After seeing the previews myself and realizing that Mr. Popper was being played by Jim Carrey, I knew the movie was going to be nothing like the book. As someone who generally avoids seeing movies based on books - especially books I've enjoyed - that put up a little red flag for me. As much as Mister Man loved reading the books, how would he do with the movie being different?

Having seeing the movie now, I can count on one hand the things in the movie that are the same as the book. It's hard to even say the movie is based on the book with all the differences. In a way, I think that made it easier for Mister Man to enjoy it, as it was a whole new story. I would have been just as happy with the original book turned into a movie, set in the beginning of last century and all.

In the movie, Carrey plays Mr. Popper, a man who grew up with a father who was always traveling to remote places looking for "something" that is never defined for us. He keeps in touch with his son primarily through radio contact when he can, but Mr. Popper grows up to be nothing like his father. He is a hard dealing, slick businessman who works for a company purchasing real estate to turn into a whole new entity. He's thisclose to making partner at the firm, and all he needs to do is get the owner of Tavern on the Green in Central Park to sell to him.
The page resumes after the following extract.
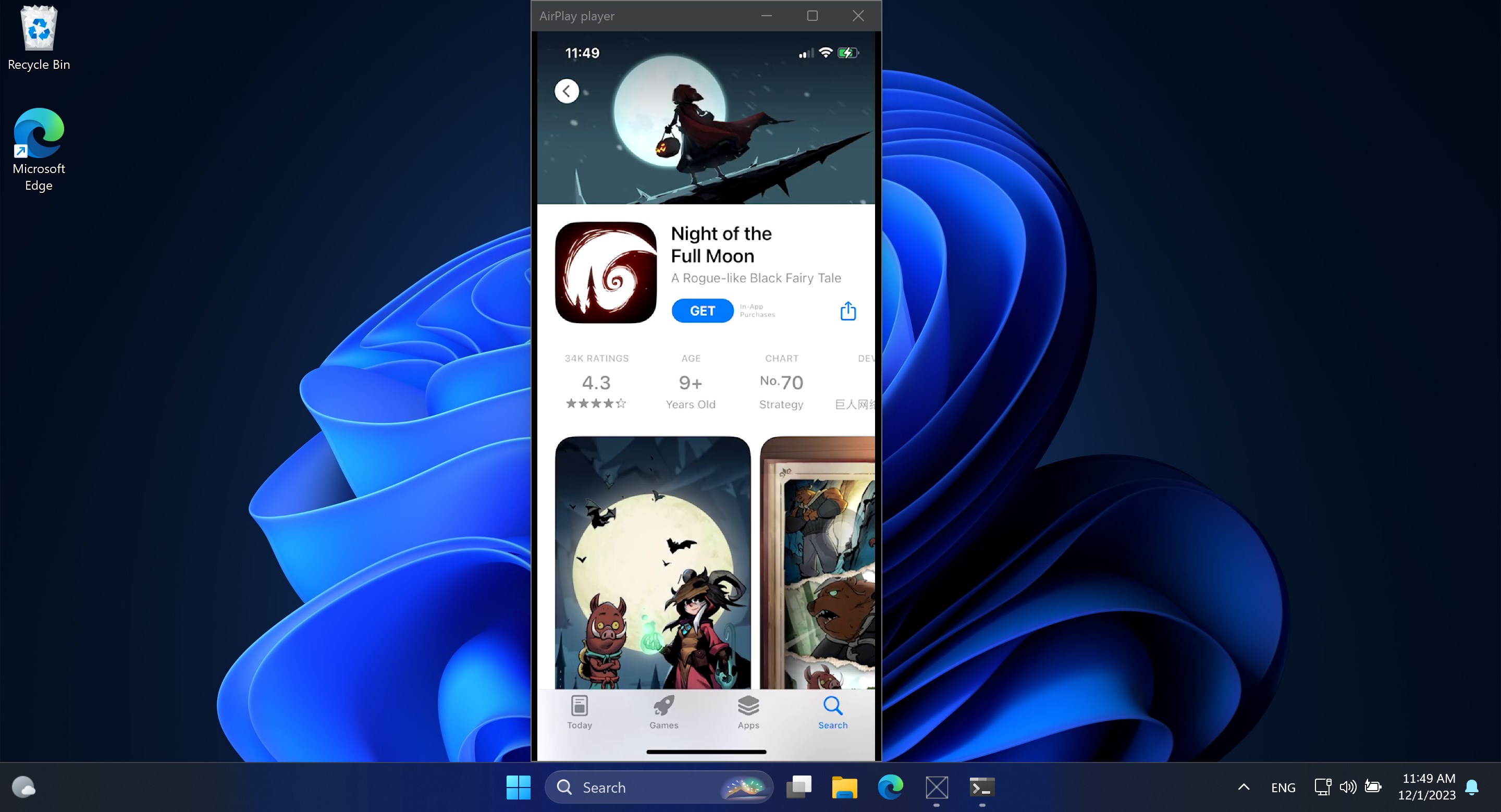
Task: Open the weather widget in the corner
Action: [23, 787]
Enter the penguin who is left to him by his father in his will. Although there are more penguin excrement jokes in the movie than I needed, hilarity ensues. Mr. Popper does his best to return the penguin but accidentally orders five more. And then his son comes over to celebrate his birthday - he and his wife are divorced, and Mr. Popper's son and daughter live primarily with her - and thinks the penguins are his for his birthday.

The fact that the movie doesn't take itself seriously helps. A lot. Mr. Popper's assistant Pippi, played by Ophelia Lovibond, speaks completely in "P" alliterations. Amanda - Mr. Popper's ex-wife, played by Carla Gugino - has an over-the-top the world is full of sunshine and roses boyfriend Rick played by James Tupper. And then there's the wonderful surprise of seeing Angela Lansbury play Mrs. Van Gundy, the owner of Tavern on the Green.

Yes, the story is predictable. And yes, it's completely different from the book. And yes, there is some sophomoric humor tossed humor tossed in there that I personally could have done without. That said, the wee ones really enjoyed it. Mister Man was bouncing in his seat, and Little Miss was enthralled. It wasn't too scary for her (and trust me, she ran up to her room because Chitty Chitty Bang Bang was too scary for her).

There were many cute parts in the movie from the penguins sleeping with Mr. Popper to the penguins invading a black tie event looking for him to Captain flying using a kite. It was better than I had expected, although still so different from what I had anticipated walking into the movie.

The movie opens today, June 17, in theaters nationwide. It is rated PG and runs just over an hour and a half.

In the interest of full disclosure, the wee ones and I attended a screening of "Mr. Popper's Penguins." I have not received any compensation, and as always, all opinions expressed remain my own.